Supplied data
● ● ●

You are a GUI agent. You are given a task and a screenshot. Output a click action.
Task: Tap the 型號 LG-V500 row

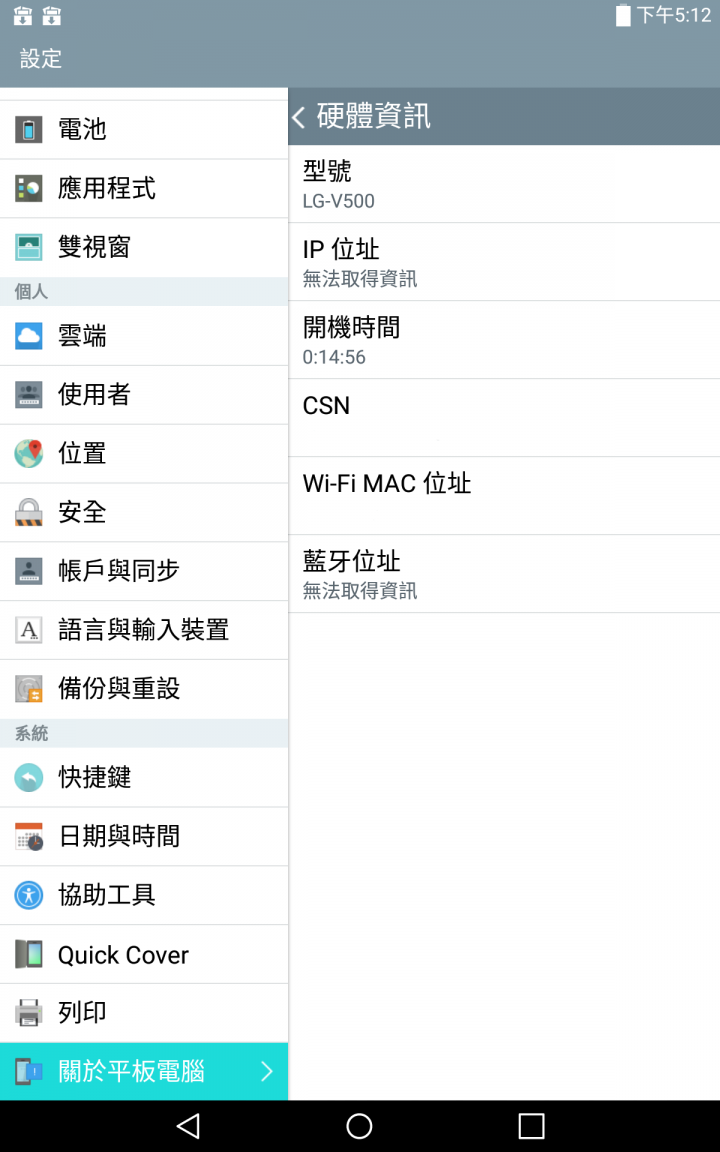[x=504, y=184]
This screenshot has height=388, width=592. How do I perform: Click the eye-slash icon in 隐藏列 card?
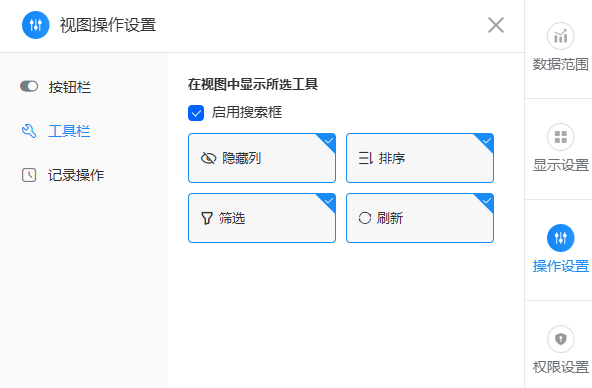pos(208,158)
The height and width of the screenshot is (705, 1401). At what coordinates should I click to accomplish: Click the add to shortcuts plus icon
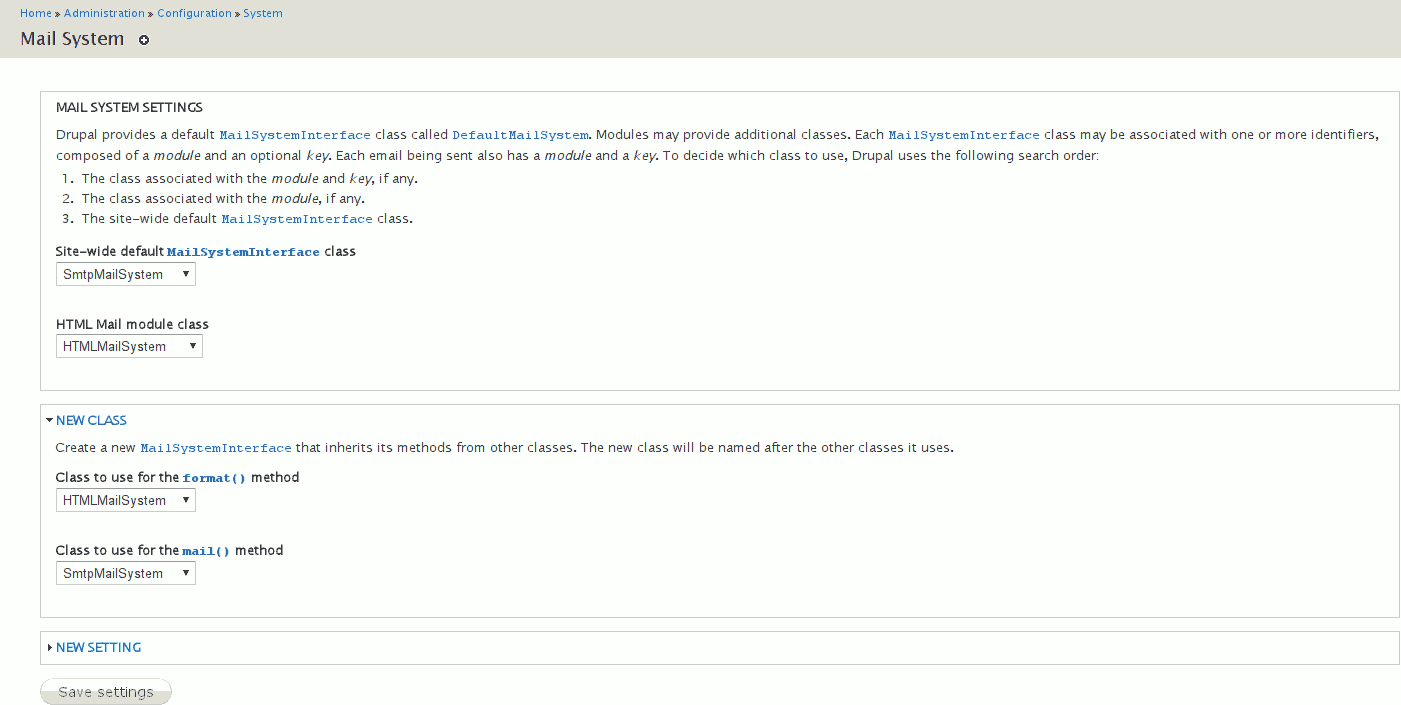(144, 41)
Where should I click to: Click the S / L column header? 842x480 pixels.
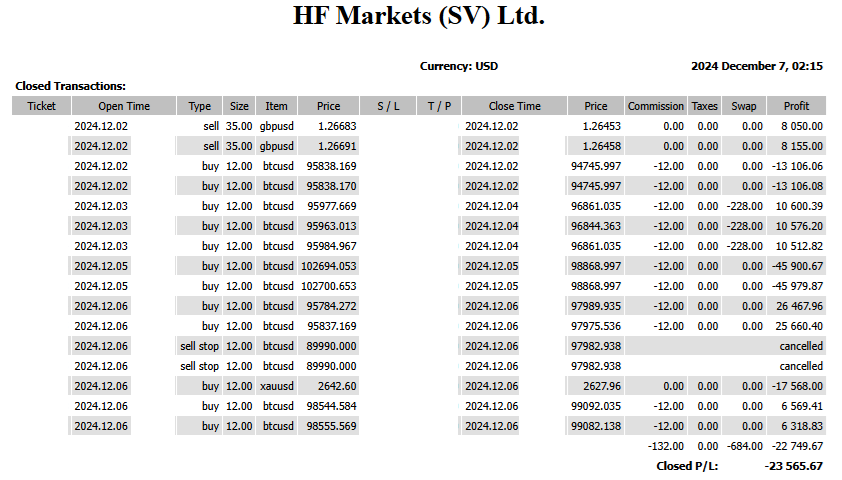(x=388, y=106)
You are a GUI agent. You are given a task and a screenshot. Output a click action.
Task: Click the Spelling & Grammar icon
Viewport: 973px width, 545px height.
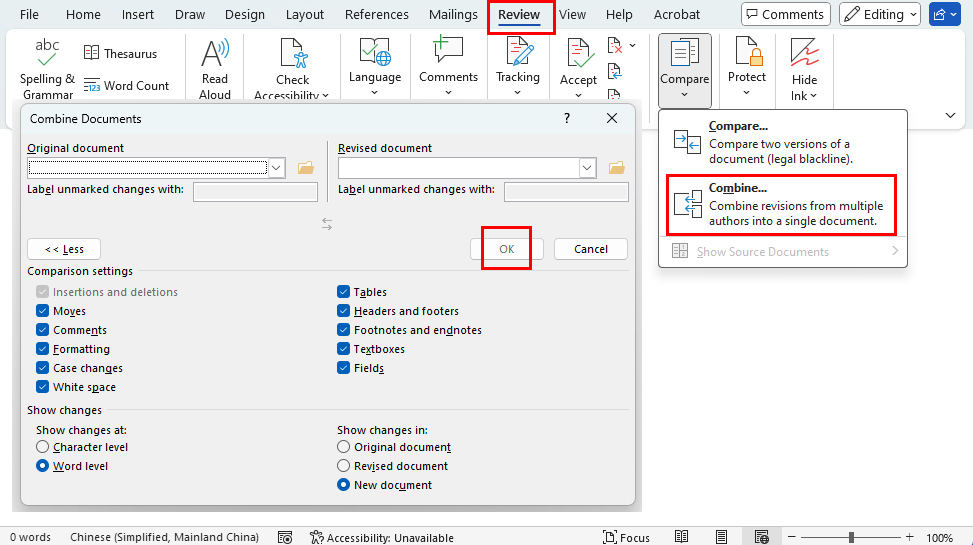(47, 52)
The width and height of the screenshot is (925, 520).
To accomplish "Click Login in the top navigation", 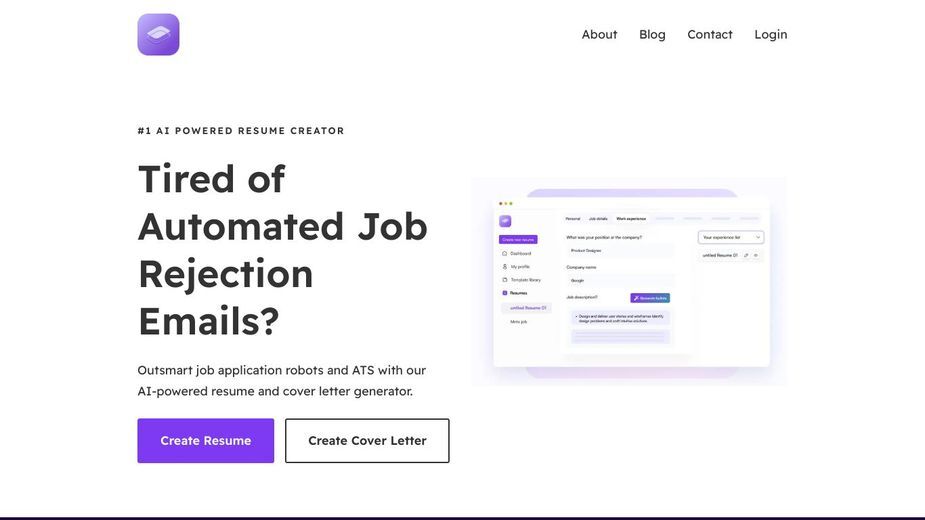I will coord(770,34).
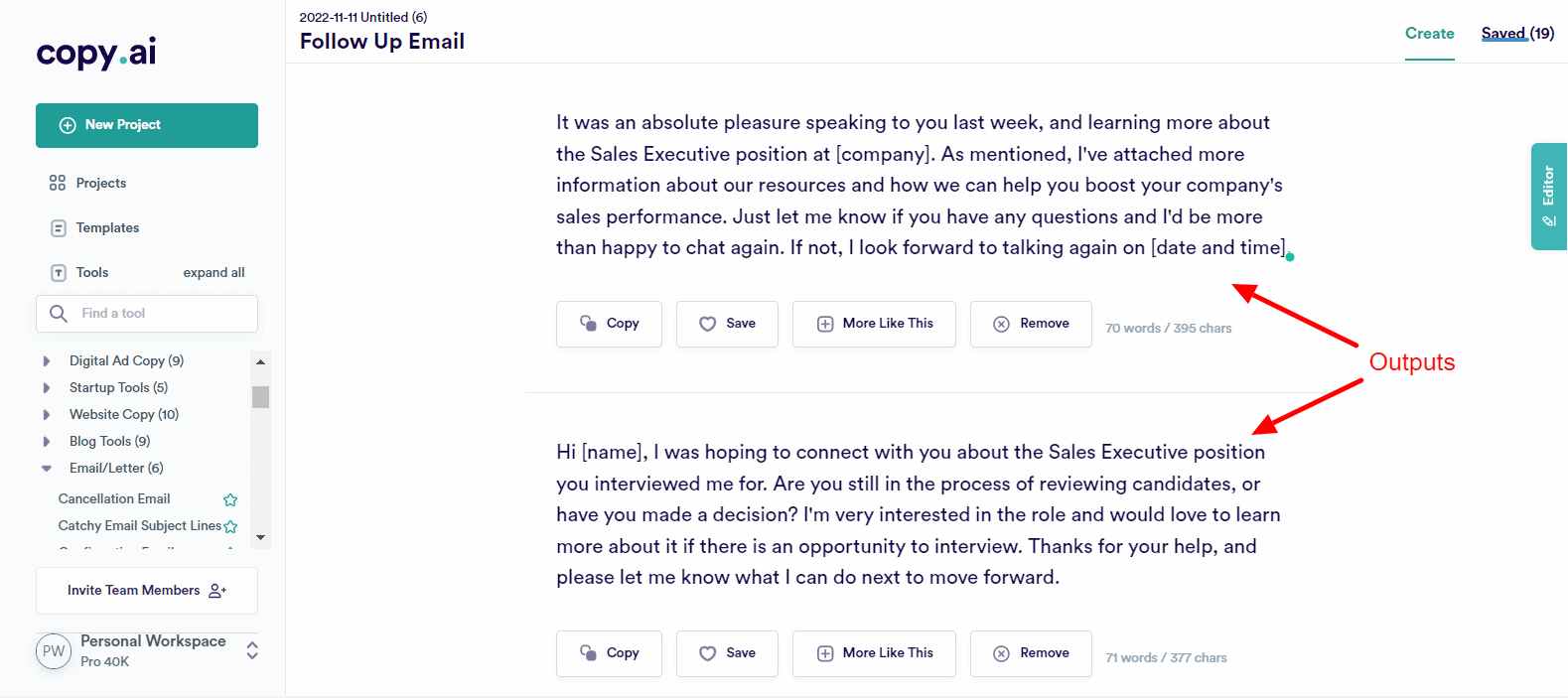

● ● ●

Reproduce the listing above only between the lines holding "The height and" and "Task: Click the Spelling & Grammar icon", inclusive. Every line must match exactly, and pictures are dropped.

The height and width of the screenshot is (705, 1401). At what coordinates should I click to accomplish: Click the add to shortcuts plus icon
(144, 41)
Where should I click to: Click the S / L column header? 842x480 pixels.
(x=388, y=106)
You are a GUI agent. You are given a task and a screenshot. Output a click action.
Task: Click the Spelling & Grammar icon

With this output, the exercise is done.